Proof: The variance can be expressed in terms of expected values as

\[\label{eq:var-mean} \mathrm{Var}(X) = \mathrm{E}(X^2) - \mathrm{E}(X)^2 \; .\]

The expected value of a beta random variable is

\[\label{eq:beta-mean} \mathrm{E}(X) = \frac{\alpha}{\alpha+\beta} \; .\]
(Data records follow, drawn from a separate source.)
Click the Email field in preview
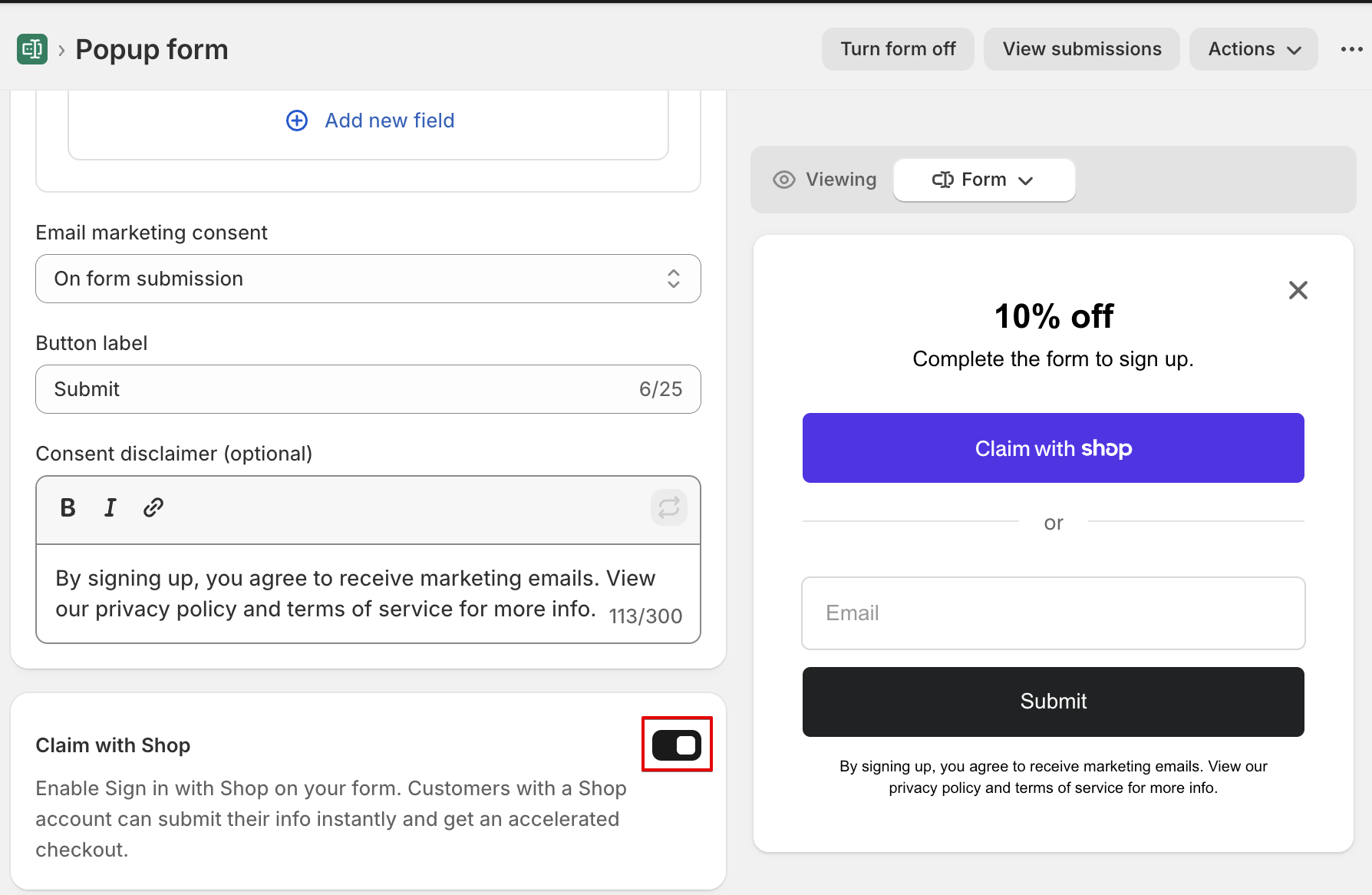1372x895 pixels. [1053, 613]
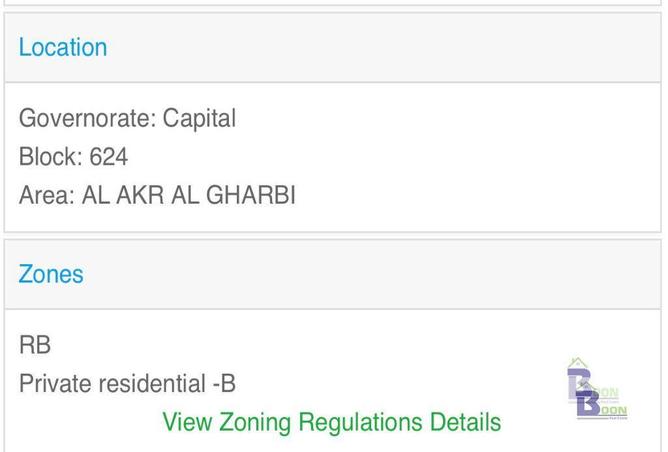Click the word Capital in Governorate row

click(199, 118)
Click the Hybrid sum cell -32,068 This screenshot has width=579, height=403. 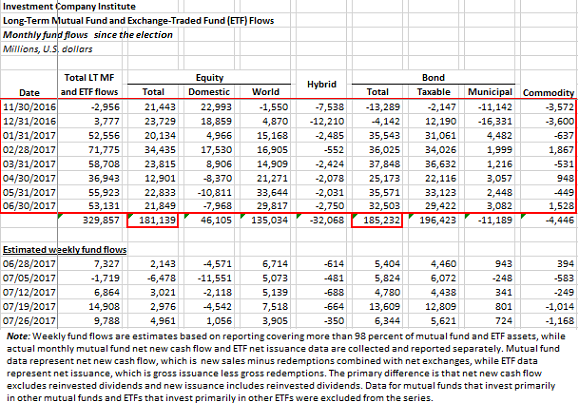pos(325,220)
The probability density function of the beta distribution is

\[\label{eq:beta-pdf} f_X(x) = \frac{1}{\mathrm{B}(\alpha, \beta)} \, x^{\alpha-1} \, (1-x)^{\beta-1}, \quad 0 \leq x \leq 1\]

where the beta function is given by a ratio gamma functions:

\[\label{eq:beta-fct} \mathrm{B}(\alpha, \beta) = \frac{\Gamma(\alpha) \cdot \Gamma(\beta)}{\Gamma(\alpha+\beta)} \; .\]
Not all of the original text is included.